#### [Text block]
Unable To Bear Christmas Without One

, , , , , | Hopeless | August 19, 2019

(I take my young son to visit Santa. He tells Santa what he wants and then says:)

Son: “And please get my little sister a Bedtime Bubba Bear.”

Santa: “Of course! It is very nice of you to ask for something for your sister.”

(Santa is clearly touched. He winks at me and smiles at the tiny girl I am holding. But I am horrified! This is the “Tickle Me Elmo” of that year. EVERYONE wants that toy and all stores are sold out! The next few days are spent calling stores. No luck. I look in the paper and see several listed in the classified section. Some are outrageously priced. The silly things are expensive to begin with and everyone who has one wants to make a profit, of course. One person is selling two at not too much more than the store price. I call the number and arrange to pick up one of the bears. When I get there, they indeed have the prized bear. I’m a pretty strong woman. I’m tall. I work in a field that, at the time, is dominated by men. But I see that bear and just fall apart!)

Me: “Oh, my! Yes! Finally! I HAD to find one! My son asked Santa to bring this bear to his little sister. His sister is disabled and can’t ask for anything for herself. This may be the last year he believes in Santa. I couldn’t bear to disappoint him. He saw the commercial and said maybe this bear could help his sister learn to talk. Everything at home is about his sister. Therapies. Modifications. He wanted to be able to help, too. I couldn’t let such a kind thought not come to fruition. I just had to find this bear! Thank you!

#### [Work instruction]
In the story about the Santa visit, what toy does the son ask Santa to get for his little sister? None of this material is needed.

Items in a dataset:
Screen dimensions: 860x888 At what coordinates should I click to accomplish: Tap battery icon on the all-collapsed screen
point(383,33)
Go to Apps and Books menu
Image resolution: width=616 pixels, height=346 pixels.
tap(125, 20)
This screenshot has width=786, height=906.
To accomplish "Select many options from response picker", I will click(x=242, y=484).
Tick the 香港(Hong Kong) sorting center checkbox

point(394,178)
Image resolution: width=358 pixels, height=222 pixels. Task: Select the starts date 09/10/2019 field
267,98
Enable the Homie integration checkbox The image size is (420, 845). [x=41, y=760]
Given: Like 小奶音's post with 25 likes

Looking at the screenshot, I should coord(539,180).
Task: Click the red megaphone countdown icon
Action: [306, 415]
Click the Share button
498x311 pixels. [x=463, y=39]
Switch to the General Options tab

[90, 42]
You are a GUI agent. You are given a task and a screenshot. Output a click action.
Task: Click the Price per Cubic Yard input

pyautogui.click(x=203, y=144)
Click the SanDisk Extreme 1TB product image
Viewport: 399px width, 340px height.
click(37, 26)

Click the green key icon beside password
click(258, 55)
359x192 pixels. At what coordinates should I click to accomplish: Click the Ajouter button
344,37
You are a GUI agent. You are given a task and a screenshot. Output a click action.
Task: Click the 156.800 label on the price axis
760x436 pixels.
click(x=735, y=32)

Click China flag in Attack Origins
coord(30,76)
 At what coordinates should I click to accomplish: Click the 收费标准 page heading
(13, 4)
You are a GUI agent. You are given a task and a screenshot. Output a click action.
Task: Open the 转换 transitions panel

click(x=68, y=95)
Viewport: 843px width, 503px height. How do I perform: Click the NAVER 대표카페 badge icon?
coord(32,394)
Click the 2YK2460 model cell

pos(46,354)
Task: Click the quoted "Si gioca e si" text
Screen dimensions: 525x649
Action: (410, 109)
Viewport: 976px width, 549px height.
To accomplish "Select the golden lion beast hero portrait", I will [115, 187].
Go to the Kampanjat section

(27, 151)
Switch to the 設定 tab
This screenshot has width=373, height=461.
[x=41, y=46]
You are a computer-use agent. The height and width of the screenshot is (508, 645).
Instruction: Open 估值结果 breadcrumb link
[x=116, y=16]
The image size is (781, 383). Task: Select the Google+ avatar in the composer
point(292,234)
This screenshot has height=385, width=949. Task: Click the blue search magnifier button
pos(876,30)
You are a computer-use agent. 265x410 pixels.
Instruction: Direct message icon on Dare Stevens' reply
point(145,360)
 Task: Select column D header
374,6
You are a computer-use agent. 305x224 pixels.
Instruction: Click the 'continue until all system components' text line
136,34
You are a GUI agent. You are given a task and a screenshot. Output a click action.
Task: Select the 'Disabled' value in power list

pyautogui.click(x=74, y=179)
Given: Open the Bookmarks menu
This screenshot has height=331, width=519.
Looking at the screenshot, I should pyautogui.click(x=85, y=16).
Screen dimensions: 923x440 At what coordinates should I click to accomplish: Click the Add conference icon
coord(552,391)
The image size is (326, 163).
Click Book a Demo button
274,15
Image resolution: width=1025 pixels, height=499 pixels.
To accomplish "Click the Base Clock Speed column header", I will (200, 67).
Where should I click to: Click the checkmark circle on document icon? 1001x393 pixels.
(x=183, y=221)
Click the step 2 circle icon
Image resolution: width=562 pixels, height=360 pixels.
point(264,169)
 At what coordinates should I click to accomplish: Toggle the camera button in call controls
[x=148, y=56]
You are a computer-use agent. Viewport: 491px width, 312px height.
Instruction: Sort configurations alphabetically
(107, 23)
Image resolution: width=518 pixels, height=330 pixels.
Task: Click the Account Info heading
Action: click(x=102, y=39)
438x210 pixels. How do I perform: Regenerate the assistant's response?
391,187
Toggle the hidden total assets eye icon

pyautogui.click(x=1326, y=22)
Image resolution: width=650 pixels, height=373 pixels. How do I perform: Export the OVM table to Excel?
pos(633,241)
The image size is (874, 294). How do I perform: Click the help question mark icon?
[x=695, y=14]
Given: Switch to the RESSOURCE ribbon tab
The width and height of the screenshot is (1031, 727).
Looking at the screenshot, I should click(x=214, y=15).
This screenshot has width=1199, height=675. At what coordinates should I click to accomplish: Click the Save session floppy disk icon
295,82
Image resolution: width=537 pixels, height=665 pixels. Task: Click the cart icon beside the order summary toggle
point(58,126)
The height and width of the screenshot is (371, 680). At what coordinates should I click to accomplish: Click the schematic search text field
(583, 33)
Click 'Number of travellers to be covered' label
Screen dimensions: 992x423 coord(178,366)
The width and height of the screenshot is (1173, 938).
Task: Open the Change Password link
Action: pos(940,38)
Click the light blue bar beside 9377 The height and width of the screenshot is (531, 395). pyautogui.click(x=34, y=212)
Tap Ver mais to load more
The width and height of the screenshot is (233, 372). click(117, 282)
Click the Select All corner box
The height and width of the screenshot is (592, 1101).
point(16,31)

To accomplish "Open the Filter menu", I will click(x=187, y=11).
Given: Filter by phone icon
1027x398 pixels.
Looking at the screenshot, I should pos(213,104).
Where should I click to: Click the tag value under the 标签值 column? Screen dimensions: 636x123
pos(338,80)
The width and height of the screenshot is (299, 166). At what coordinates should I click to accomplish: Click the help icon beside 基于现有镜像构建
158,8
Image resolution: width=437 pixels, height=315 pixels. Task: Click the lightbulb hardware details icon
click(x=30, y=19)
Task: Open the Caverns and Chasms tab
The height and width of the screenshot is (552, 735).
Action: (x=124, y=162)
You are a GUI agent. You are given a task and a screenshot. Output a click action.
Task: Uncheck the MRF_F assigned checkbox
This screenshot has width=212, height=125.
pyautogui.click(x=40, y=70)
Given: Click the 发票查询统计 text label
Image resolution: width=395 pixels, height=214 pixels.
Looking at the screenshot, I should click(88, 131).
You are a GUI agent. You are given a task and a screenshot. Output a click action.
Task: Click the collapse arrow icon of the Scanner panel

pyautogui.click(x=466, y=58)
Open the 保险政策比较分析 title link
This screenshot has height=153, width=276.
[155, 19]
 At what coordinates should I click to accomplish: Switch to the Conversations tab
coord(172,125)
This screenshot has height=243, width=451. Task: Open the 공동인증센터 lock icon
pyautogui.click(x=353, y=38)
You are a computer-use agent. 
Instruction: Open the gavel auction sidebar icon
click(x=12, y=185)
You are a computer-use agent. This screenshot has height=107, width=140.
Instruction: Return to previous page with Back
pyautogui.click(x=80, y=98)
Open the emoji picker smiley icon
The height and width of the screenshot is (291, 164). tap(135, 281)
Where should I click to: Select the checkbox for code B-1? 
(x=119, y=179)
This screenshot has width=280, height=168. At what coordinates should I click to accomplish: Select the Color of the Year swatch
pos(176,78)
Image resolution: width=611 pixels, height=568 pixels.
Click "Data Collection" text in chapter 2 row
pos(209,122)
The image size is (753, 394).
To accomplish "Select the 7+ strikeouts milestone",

#### [Problem solution]
A Bedtime Bubba Bear.